Screen-element location records
• • • • •
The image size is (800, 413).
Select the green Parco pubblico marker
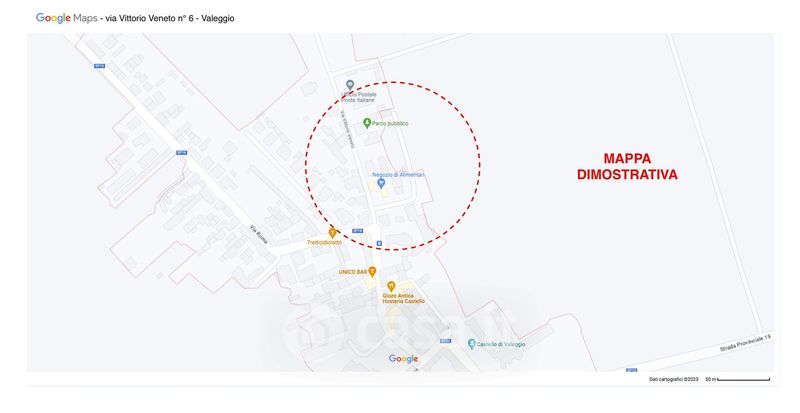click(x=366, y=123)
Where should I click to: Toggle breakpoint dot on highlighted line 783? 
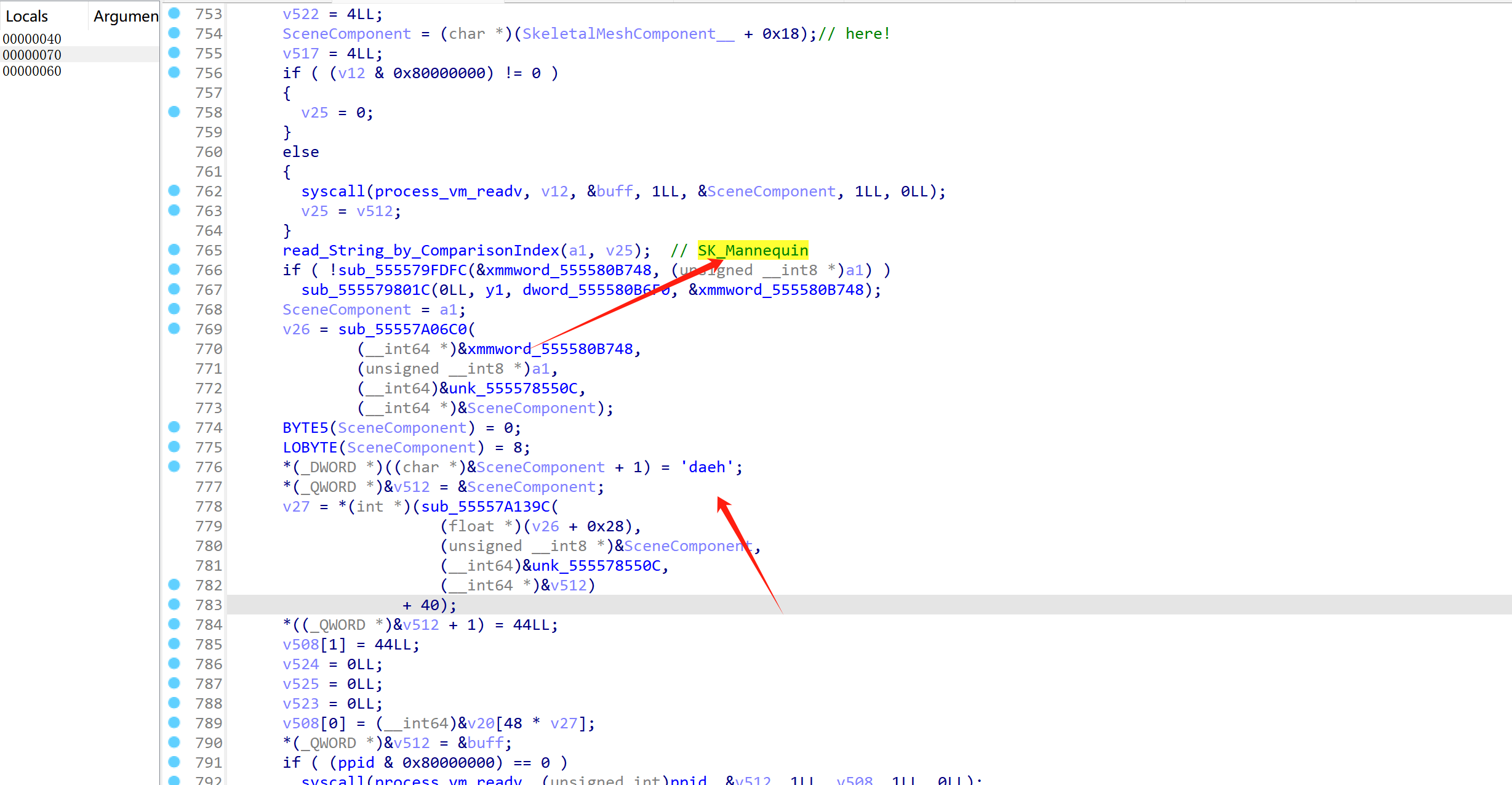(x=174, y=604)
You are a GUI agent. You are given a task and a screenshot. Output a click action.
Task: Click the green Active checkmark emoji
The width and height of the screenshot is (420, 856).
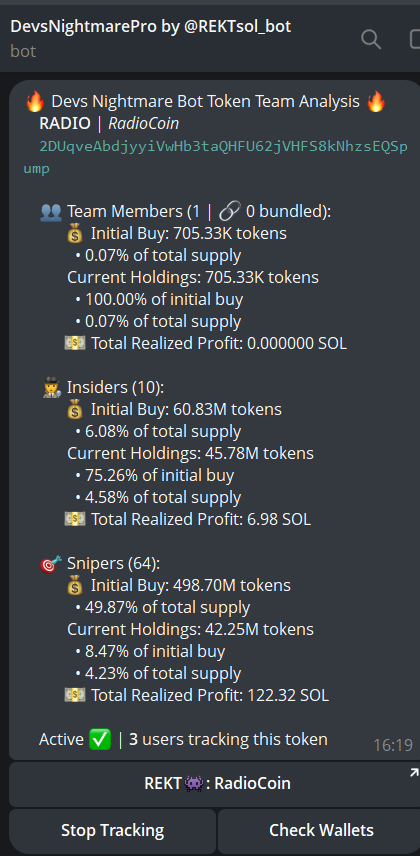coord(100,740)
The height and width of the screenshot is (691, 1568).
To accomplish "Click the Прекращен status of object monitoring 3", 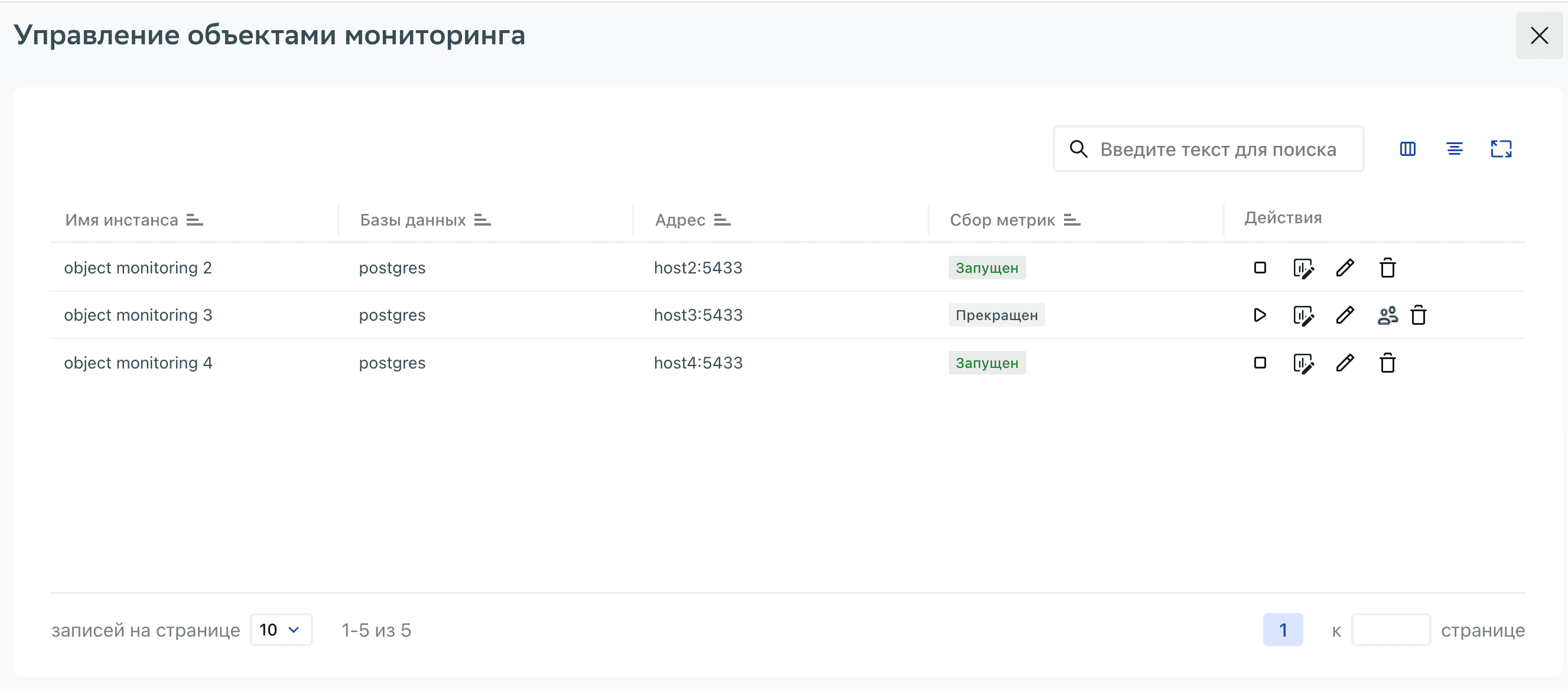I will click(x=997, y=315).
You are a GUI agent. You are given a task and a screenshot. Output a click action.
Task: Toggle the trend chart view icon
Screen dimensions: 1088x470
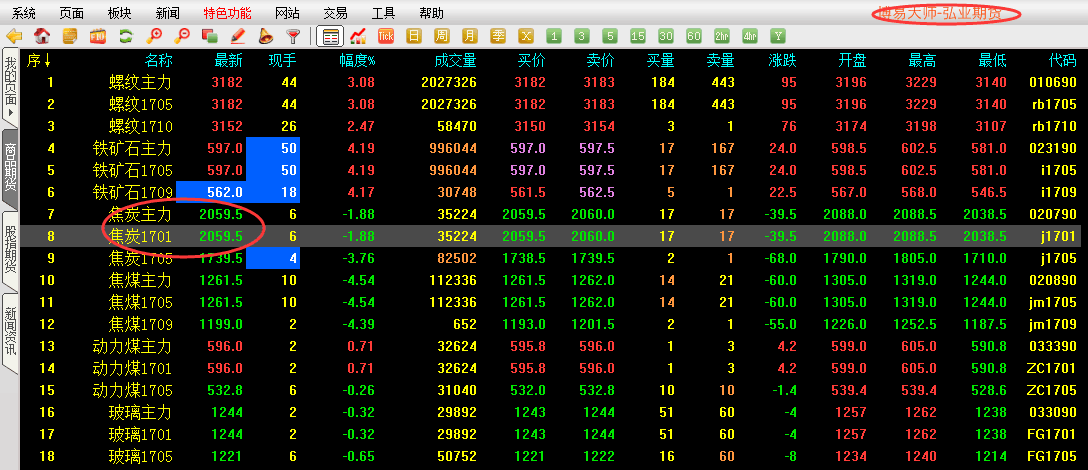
• • • • •
- [GIVEN INSTRUCTION] Find every line in the records above that contains the word "screenshot", and copy each of those lines.

- [REPLY]
You are a GUI agent. You are given a task and a screenshot. Output a click action.
The width and height of the screenshot is (420, 856).
The height and width of the screenshot is (691, 1568).
You are a GUI agent. You are given a task and a screenshot. Output a click action.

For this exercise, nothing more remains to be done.